Short task
Put each of the lines below into a JSON list as its own string, and leave out any blank lines.

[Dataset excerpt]
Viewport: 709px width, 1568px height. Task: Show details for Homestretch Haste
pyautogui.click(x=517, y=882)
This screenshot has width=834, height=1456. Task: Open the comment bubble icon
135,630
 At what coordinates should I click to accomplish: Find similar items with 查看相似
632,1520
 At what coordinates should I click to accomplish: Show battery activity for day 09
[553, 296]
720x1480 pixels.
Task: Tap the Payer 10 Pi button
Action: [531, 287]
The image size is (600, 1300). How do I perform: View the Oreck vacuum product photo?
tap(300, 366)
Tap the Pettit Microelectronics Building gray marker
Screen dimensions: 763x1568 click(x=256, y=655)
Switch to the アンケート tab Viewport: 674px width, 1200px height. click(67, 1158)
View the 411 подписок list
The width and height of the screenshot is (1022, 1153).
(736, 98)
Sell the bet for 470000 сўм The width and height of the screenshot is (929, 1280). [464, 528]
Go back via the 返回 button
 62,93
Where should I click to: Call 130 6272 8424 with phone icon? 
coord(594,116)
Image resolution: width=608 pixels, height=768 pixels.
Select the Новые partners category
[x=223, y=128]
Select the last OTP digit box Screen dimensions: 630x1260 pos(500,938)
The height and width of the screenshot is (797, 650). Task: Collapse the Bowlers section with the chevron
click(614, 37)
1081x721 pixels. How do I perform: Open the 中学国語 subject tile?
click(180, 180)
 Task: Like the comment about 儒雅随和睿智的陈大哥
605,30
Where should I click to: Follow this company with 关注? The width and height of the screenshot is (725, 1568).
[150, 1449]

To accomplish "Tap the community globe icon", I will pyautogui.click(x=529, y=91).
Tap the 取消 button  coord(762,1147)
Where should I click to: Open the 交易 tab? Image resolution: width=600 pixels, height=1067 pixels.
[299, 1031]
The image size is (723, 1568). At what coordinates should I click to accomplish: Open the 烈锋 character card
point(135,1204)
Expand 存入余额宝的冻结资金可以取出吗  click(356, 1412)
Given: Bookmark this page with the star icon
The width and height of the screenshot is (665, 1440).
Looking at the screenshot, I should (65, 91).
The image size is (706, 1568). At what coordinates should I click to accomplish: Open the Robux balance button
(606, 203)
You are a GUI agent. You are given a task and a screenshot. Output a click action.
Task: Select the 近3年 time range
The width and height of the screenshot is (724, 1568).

The result
[
  "Viewport: 709px width, 1568px height. Task: Show details for Homestretch Haste",
  "pyautogui.click(x=517, y=882)",
  "This screenshot has width=834, height=1456. Task: Open the comment bubble icon",
  "135,630",
  " At what coordinates should I click to accomplish: Find similar items with 查看相似",
  "632,1520",
  " At what coordinates should I click to accomplish: Show battery activity for day 09",
  "[553, 296]",
  "720x1480 pixels.",
  "Task: Tap the Payer 10 Pi button",
  "Action: [531, 287]",
  "The image size is (600, 1300). How do I perform: View the Oreck vacuum product photo?",
  "tap(300, 366)",
  "Tap the Pettit Microelectronics Building gray marker",
  "Screen dimensions: 763x1568 click(x=256, y=655)",
  "Switch to the アンケート tab Viewport: 674px width, 1200px height. click(67, 1158)",
  "View the 411 подписок list",
  "The width and height of the screenshot is (1022, 1153).",
  "(736, 98)",
  "Sell the bet for 470000 сўм The width and height of the screenshot is (929, 1280). [464, 528]",
  "Go back via the 返回 button",
  " 62,93",
  "Where should I click to: Call 130 6272 8424 with phone icon? ",
  "coord(594,116)",
  "Image resolution: width=608 pixels, height=768 pixels.",
  "Select the Новые partners category",
  "[x=223, y=128]",
  "Select the last OTP digit box Screen dimensions: 630x1260 pos(500,938)",
  "The height and width of the screenshot is (797, 650). Task: Collapse the Bowlers section with the chevron",
  "click(614, 37)",
  "1081x721 pixels. How do I perform: Open the 中学国語 subject tile?",
  "click(180, 180)",
  " Task: Like the comment about 儒雅随和睿智的陈大哥",
  "605,30",
  "Where should I click to: Follow this company with 关注? The width and height of the screenshot is (725, 1568).",
  "[150, 1449]",
  "To accomplish \"Tap the community globe icon\", I will pyautogui.click(x=529, y=91).",
  "Tap the 取消 button  coord(762,1147)",
  "Where should I click to: Open the 交易 tab? Image resolution: width=600 pixels, height=1067 pixels.",
  "[299, 1031]",
  "The image size is (723, 1568). At what coordinates should I click to accomplish: Open the 烈锋 character card",
  "point(135,1204)",
  "Expand 存入余额宝的冻结资金可以取出吗  click(356, 1412)",
  "Given: Bookmark this page with the star icon",
  "The width and height of the screenshot is (665, 1440).",
  "Looking at the screenshot, I should (65, 91).",
  "The image size is (706, 1568). At what coordinates should I click to accomplish: Open the Robux balance button",
  "(606, 203)",
  "You are a GUI agent. You are given a task and a screenshot. Output a click action.",
  "Task: Select the 近3年 time range",
  "The width and height of the screenshot is (724, 1568)."
]